- **What is expected**
Please rewrite the stored records from the start through the line containing "click(216, 97)", replacing "GUI agent" with "computer-use agent" and leaving everything else unchanged.
begin Input
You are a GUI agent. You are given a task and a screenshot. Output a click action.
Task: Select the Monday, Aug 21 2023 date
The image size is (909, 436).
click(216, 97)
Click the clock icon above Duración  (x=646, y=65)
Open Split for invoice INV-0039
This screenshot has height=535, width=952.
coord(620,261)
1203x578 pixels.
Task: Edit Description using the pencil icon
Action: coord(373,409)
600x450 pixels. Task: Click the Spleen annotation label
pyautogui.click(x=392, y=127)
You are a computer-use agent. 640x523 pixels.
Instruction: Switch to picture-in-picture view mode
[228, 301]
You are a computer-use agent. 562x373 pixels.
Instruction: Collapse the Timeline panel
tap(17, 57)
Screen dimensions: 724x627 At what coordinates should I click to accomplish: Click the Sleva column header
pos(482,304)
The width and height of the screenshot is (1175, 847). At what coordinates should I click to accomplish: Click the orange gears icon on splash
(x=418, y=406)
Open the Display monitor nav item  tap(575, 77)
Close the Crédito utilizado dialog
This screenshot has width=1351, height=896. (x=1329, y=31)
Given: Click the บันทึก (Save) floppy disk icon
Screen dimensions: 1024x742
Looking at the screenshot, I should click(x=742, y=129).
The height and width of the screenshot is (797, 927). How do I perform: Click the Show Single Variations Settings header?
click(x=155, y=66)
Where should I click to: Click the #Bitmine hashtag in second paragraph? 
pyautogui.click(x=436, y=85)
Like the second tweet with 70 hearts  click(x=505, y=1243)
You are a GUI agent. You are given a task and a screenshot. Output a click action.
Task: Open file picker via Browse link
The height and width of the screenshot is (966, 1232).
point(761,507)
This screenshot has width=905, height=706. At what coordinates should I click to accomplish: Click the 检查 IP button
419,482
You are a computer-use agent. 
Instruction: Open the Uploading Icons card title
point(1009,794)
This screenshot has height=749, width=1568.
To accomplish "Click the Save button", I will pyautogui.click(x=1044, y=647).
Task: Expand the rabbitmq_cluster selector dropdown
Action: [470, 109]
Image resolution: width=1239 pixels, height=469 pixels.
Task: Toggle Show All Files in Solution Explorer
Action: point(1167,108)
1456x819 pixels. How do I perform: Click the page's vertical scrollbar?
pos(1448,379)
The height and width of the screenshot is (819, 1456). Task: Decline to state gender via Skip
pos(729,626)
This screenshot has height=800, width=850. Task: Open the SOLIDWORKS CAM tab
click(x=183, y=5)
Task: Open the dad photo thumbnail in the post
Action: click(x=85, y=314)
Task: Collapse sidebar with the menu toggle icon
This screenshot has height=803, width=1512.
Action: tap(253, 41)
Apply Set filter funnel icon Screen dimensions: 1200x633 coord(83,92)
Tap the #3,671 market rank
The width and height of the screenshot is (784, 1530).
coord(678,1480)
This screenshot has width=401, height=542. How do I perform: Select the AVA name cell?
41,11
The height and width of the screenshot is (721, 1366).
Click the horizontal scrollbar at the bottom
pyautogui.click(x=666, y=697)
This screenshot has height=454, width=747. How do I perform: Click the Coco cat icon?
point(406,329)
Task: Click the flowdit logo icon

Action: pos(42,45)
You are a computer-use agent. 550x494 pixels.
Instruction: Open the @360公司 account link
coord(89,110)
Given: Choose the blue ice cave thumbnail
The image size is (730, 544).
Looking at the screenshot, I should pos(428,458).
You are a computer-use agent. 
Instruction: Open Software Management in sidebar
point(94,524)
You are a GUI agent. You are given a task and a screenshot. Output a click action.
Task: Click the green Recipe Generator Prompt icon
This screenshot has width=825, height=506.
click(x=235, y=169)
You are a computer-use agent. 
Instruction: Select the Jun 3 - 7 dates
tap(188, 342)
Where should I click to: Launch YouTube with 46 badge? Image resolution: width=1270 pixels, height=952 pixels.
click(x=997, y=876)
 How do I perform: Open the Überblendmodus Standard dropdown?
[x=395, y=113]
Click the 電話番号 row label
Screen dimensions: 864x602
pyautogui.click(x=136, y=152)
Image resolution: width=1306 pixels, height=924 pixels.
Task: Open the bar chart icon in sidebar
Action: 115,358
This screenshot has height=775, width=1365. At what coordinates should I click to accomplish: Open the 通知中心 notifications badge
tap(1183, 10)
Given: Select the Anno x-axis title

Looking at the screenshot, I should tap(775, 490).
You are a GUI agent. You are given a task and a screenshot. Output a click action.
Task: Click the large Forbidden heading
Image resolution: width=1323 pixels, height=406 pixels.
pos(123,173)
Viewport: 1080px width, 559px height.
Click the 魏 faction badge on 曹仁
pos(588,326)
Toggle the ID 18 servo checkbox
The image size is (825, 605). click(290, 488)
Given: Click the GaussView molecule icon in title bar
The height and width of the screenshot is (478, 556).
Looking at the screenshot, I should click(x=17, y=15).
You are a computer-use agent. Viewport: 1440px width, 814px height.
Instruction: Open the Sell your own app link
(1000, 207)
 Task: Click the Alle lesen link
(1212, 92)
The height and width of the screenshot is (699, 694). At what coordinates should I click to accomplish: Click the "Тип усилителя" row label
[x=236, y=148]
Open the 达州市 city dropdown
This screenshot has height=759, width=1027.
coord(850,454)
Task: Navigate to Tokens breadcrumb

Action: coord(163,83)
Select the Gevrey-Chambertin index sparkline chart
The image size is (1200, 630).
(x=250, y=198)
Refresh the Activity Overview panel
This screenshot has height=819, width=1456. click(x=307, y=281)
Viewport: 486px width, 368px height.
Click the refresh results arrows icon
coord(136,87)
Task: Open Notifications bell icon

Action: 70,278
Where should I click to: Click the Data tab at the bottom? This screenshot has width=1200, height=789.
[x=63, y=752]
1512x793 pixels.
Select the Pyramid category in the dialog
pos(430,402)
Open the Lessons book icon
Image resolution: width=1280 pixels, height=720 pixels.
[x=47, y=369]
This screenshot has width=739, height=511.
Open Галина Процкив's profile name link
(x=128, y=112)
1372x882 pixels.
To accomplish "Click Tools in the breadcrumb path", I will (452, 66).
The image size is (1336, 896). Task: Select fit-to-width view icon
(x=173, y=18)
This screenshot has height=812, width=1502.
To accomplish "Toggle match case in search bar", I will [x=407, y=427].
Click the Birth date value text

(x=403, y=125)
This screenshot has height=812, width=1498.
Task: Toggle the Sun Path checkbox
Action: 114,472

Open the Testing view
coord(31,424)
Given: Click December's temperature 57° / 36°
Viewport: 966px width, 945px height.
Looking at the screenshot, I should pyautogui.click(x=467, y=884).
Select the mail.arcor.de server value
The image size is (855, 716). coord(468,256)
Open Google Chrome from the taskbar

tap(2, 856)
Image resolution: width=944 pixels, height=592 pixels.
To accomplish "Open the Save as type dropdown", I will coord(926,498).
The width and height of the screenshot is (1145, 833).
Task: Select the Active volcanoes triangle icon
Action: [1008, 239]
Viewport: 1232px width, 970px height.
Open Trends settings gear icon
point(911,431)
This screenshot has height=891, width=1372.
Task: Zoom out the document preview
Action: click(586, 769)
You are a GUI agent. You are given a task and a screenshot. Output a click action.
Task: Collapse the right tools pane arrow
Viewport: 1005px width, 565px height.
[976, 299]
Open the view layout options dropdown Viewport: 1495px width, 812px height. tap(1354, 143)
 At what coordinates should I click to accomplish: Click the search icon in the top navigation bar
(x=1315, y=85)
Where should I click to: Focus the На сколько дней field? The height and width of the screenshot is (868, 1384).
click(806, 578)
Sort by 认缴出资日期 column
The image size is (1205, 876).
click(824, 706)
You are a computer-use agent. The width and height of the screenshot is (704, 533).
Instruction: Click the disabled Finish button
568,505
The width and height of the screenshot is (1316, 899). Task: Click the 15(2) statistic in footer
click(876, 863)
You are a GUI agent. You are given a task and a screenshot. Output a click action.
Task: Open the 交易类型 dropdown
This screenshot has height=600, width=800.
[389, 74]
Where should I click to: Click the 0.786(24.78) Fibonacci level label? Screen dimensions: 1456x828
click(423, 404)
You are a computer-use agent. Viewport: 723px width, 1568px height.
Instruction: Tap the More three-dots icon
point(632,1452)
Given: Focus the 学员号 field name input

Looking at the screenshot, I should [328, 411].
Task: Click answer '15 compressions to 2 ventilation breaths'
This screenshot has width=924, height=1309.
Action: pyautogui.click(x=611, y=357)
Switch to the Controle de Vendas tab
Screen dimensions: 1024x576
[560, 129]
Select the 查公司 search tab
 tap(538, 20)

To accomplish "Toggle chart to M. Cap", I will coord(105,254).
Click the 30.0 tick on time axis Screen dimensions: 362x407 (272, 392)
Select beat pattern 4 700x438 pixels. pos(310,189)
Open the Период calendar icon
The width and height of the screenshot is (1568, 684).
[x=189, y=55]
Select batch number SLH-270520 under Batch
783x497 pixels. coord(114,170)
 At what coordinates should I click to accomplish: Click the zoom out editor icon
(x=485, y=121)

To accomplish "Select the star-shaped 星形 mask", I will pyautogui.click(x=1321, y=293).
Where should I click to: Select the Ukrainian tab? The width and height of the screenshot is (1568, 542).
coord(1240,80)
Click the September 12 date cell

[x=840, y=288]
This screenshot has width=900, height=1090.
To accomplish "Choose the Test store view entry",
end Input
- **Result**
You are a computer-use agent. You are given a task and a screenshot. Output a click action.
Task: Select the Monday, Aug 21 2023 date
The image size is (909, 436).
click(216, 97)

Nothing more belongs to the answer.